Para Mufassir menjelaskan bahwa Al Qur’an menceritakan Ashabul Kahfi (The Seven sleepers) tinggal dalam gua dengan menggunakan kalimat 300 tahun dan ditambah 9 tahun.
Kepentingan dalam penggunaan kalimat 300 dan 9 tahun ini bukan hanya untuk sastra belaka, melainkan sebuah penanda dari Allah melalui Rasulullah SAW mengenai perbedaan antara hitungan tahun Syamsiah dan hitungan tahun Qomariah.
Imam Qurtubi, menjelasakan bahwa secara bahasa, lafadz 300 tahun dan 9 tahun diturunkan untuk memudahkan pemaknaan bagi ummat Rasulullah. 300 tahun untuk ummat secara global yang menggunakan kalender Syamsiah, dan penambahan 9 tahun sebagai pemaknaan bagi ummat Islam yang di Arab dahulu terbiasa dengan kalender Qomariah .
Menariknya, dalam perhitungan matematis hal ini terdapat kesesuaian.
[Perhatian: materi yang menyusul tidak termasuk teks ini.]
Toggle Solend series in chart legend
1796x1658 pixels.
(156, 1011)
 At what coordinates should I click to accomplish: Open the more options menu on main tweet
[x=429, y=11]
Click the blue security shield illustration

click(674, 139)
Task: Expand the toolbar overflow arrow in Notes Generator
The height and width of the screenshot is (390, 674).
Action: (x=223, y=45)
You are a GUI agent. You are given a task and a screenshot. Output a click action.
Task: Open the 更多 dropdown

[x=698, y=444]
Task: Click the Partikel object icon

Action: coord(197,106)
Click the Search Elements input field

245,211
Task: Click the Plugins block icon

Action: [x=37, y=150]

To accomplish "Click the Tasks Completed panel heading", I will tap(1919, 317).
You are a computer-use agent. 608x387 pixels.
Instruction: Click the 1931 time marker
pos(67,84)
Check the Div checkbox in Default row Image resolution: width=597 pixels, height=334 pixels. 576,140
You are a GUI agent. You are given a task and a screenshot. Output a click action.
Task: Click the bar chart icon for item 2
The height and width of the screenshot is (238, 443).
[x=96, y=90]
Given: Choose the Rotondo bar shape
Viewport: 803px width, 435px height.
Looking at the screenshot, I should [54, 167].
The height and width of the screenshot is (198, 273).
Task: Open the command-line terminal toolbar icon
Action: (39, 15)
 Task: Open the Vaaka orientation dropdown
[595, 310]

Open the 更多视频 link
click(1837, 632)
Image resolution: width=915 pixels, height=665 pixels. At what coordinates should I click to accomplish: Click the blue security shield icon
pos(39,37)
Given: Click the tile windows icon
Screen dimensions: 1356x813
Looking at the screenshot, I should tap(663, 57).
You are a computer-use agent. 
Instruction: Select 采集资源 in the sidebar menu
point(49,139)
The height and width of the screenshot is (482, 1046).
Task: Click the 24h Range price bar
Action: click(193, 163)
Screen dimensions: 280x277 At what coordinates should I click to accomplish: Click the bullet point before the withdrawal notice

Setiap 100 tahun Syamsiah pasti kelebihan 3 Tahun Qomariah (103 tahun), yang artinya dalam 300 tahun Syamsiah berarti 309 tahun Qomariah. Itulah Al-Qur’an !
Baca Juga : ZIARAH WALI 5
Maka dari itu, merayakan tahun baru dalam bentuk tasyakuran, istighosah, sholawatan, dan makan bersama adalah ajakan bagi masyarakat agar berhenti memperdebatkan sesuatu yang sebenarnya lebih penting untuk diambil sebagai pelajaran.
Urusan Ubudiyah ummat Islam memang akan selalu menggunakan kalender Qomariah, Baik itu Ramadhan, Idul Fitri, Idul Adha, ataupun yang lain. Tetapi menggunakan kalender Syamsiah juga penting karena adalah bentuk adaptasi Global sekaligus mengamalkan ilmu Allah SWT.